Integra

Não é simples atribuir significado às coisas.

Primeiro é importante determinar o que entendo por coisas. Coisa pode ser qualquer objeto com existência concreta, como pode ser aquilo que não se nomeia, algo velho ou com pouco valor, aquilo que acontece, que se pensa. Pode ser ainda o que funciona como motivo ou incentivo, um bem, um mal-estar ou ainda a nomeação do demônio.

Coisa pode ser algo muito bom ou péssimo, ínfimo ou imenso. Denominar algo ou alguém de coisa deixa tudo no tamanho exato do que se quer descrever. Por outro lado, o ato de substituir todas essas definições pela palavra coisa pode denotar uma absoluta falta de habilidade com o uso das palavras ou do pensamento para expressar com exatidão o que se quer dizer.

Chamar alguém de Coisinha equivale quase a um sonoro palavrão porque destitui a identidade em forma de nome próprio do humano a quem se refere.

Lembro do tempo em que trabalhei com psico-oncologia e como muitos pacientes que se tratavam de um câncer se referiam à doença como “aquela coisa”. Tinham temor de nomear a moléstia como se aquilo produzisse um efeito multiplicador sobre o mal que ela poderia causar.

E vejo agora essa postura se multiplicar de forma exponencial com o covid-19. A negação primeira em admitir a letalidade da doença, aquela coisinha de nada, uma gripezinha, já leva a quase 2 mil mortes por dia, no Brasil.

Mas, a coisa não para por aí. Começamos mais uma fase vermelha na qual o nível de restrição deveria levar as pessoas a se aquietarem, evitando assim aglomerações e contatos que podem levar à contaminação. Entretanto, a quantidade de exceções abertas, os chamados serviços essenciais, é tamanha que me faz pensar que essa é mais uma atitude protocolar. 

A vida humana não pode ser tratada como uma coisa. E talvez essa seja a razão do caos que vivemos nesse momento. Coisificaram a saúde, a educação, as artes e, claro, o esporte.

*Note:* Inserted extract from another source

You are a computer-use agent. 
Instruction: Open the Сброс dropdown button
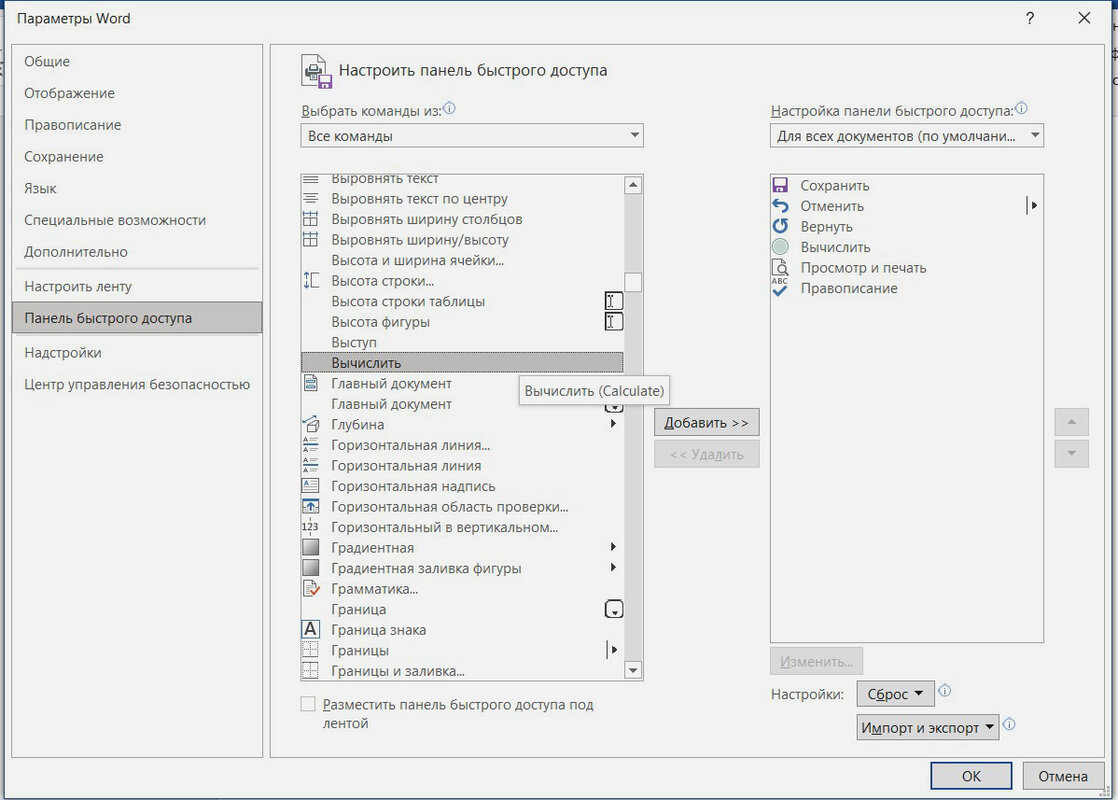895,694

Assisto todos os dias, com mais temor, ao crescimento do número de casos de atletas e técnicos contaminados. Minha perplexidade só aumenta com o silêncio das possíveis vítimas que agem como se não houvesse uma alternativa senão caminhar para o cadafalso. Fazendo de conta que é atividade essencial as competições esportivas seguem o calendário independentemente do risco aos atletas e comissões técnicas envolvidos. Curiosamente os museus e as casas de espetáculo deverão permanecer fechadas durante a fase vermelha.

Enquanto escrevo esse texto recebo a notícia do falecimento de mais um técnico de futebol e à contaminação de atletas que permanecem competindo. Não haverá ninguém capaz de enfrentar corajosamente essa situação e dizer: PARE TUDO?

Vida não é coisa. Vida é o bem mais precioso que alguém pode ter porque é por meio dela que a humanidade se materializa e evolui.

Volto a escrever que desejo assistir às competições esportivas tanto quanto desejo estar em uma sala de aula com dezenas de estudantes. Mas, esse momento ainda não chegou e devo lidar com a frustração que isso me causa da mesma forma que as crianças pequenas desejam guloseimas e brinquedos que não podem ter.

O não é pedagógico. A frustração retira o ser humano de um estágio de vida egocêntrico e o coloca na vida em sociedade. E assim coisas são nomeadas e ganham sentido.

Desejo do fundo do meu coração que as próximas semanas sirvam para reduzir a contaminação. Chega de banalizar a morte. Não existe reset para a vida de verdade. Clamo por ação e bom senso.